____ Vorliegender Text

Wenn ihr Musik für BELL WITCH schreibt, stelle ich mir vor, dass es immer eine 50:50-Entscheidung ist, ob ein Part im Song bleibt. Entweder ihr seid beide zufrieden oder er fliegt raus. Jetzt, wo Erik dazugekommen ist: Sprengt das euren demokratischen Prozess?

Dylan: Das sprengt den demokratischen Prozess komplett! Plötzlich gibt es drei starke Meinungen im Raum, und eine unpopuläre Meinung macht immer noch ein Drittel aus – was nicht immer bedeutet, dass etwas verworfen wird. Natürlich wollen wir, dass alles zusammenpasst, aber da wir aus sehr unterschiedlichen Richtungen kommen, kann das eine Herausforderung sein. Ich denke, wir haben das bei diesem Album ziemlich gut hinbekommen.

Jesse: Jede Band ist eine neue Dynamik. Dylan und ich haben eine sehr einzigartige und eingespielte Art zu schreiben, aber vor allem auch, verbal über Musik zu kommunizieren. Eine weitere Person im Raum verändert diese Kommunikationsweise zwangsläufig. Manchmal tut mir Erik leid, weil ich mir vorstellen kann, dass es eine schwierige Dynamik ist, in die man hineingeworfen wird. Anknüpfend an das, was Dylan gesagt hat: Das Interessante an STYGIAN BOUGH ist, dass es aus drei Menschen mit extrem starken Meinungen besteht, die es gewohnt sind, die Last mehrerer Bandmitglieder gleichzeitig zu tragen. Das bringt natürlich Herausforderungen mit sich, aber auch viele wirklich großartige Dinge entstehen genau daraus.

Nächstes Jahr kehrt ihr für eure erste Headliner-Tour mit STYGIAN BOUGH nach Europa zurück. Was können die Leute auf dieser Tour erwarten? Im Vergleich zu BELL WITCH dürfte das Zusammenstellen einer Setlist etwas schwieriger sein, haha.

Dylan: Die Setlist ist tatsächlich schwieriger! Wir denken darüber nach, uns hauptsächlich auf die Songs dieses Albums zu konzentrieren. Sie sind immer noch lang genug, um wenig Spielraum zu lassen, und da wir uns gerade auf diesen Albumzyklus fokussieren, ist es wichtig, diese Songs in den Mittelpunkt zu stellen. Zumindest vorerst.

Jesse: Moment … ich muss mehr als einen Song spielen?!

Obwohl ihr eine recht seltene, aber definitiv einzigartige Musik macht, die nicht für jeden ist, tourt ihr ziemlich häufig durch Europa. Wie erklärt ihr euch euren Erfolg mit dieser Art von Musik?

Dylan: Das überrascht mich selbst auch. Meine Philosophie ist, den Blick stets auf die ursprüngliche Vision des Projekts gerichtet zu halten, und je tiefer wir in dieses Loch hinabsteigen, desto mehr scheint sich ein Universum um uns herum zu erhellen – mit unzähligen Schichten und Dimensionen, die es zu erkunden gibt.

________
____ Übungsdaten

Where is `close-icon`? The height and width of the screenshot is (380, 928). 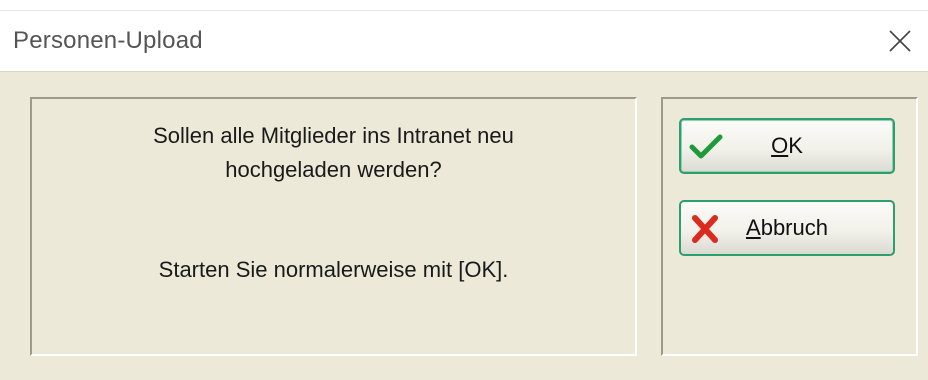
close-icon is located at coordinates (900, 41).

________

# [Schriftliche Aufgabe A]
Aus welchem Anlass kehren die Musiker laut dem Interview nächstes Jahr nach Europa zurück?
# [Schriftliche Aufgabe B]
Geben Sie aus dem Interview den Abschnitt von „Dylan: Das sprengt“ bis einschließlich „ziemlich gut hinbekommen.“ wortgetreu wieder.
# [Schriftliche Aufgabe C]
Nennen Sie sämtliche Personen, die im Interview mit Vornamen erwähnt werden.

# [Antwort A]
Für ihre erste Headliner-Tour mit STYGIAN BOUGH.

# [Antwort B]
Dylan: Das sprengt den demokratischen Prozess komplett! Plötzlich gibt es drei starke Meinungen im Raum, und eine unpopuläre Meinung macht immer noch ein Drittel aus – was nicht immer bedeutet, dass etwas verworfen wird. Natürlich wollen wir, dass alles zusammenpasst, aber da wir aus sehr unterschiedlichen Richtungen kommen, kann das eine Herausforderung sein. Ich denke, wir haben das bei diesem Album ziemlich gut hinbekommen.

# [Antwort C]
Dylan, Jesse, Erik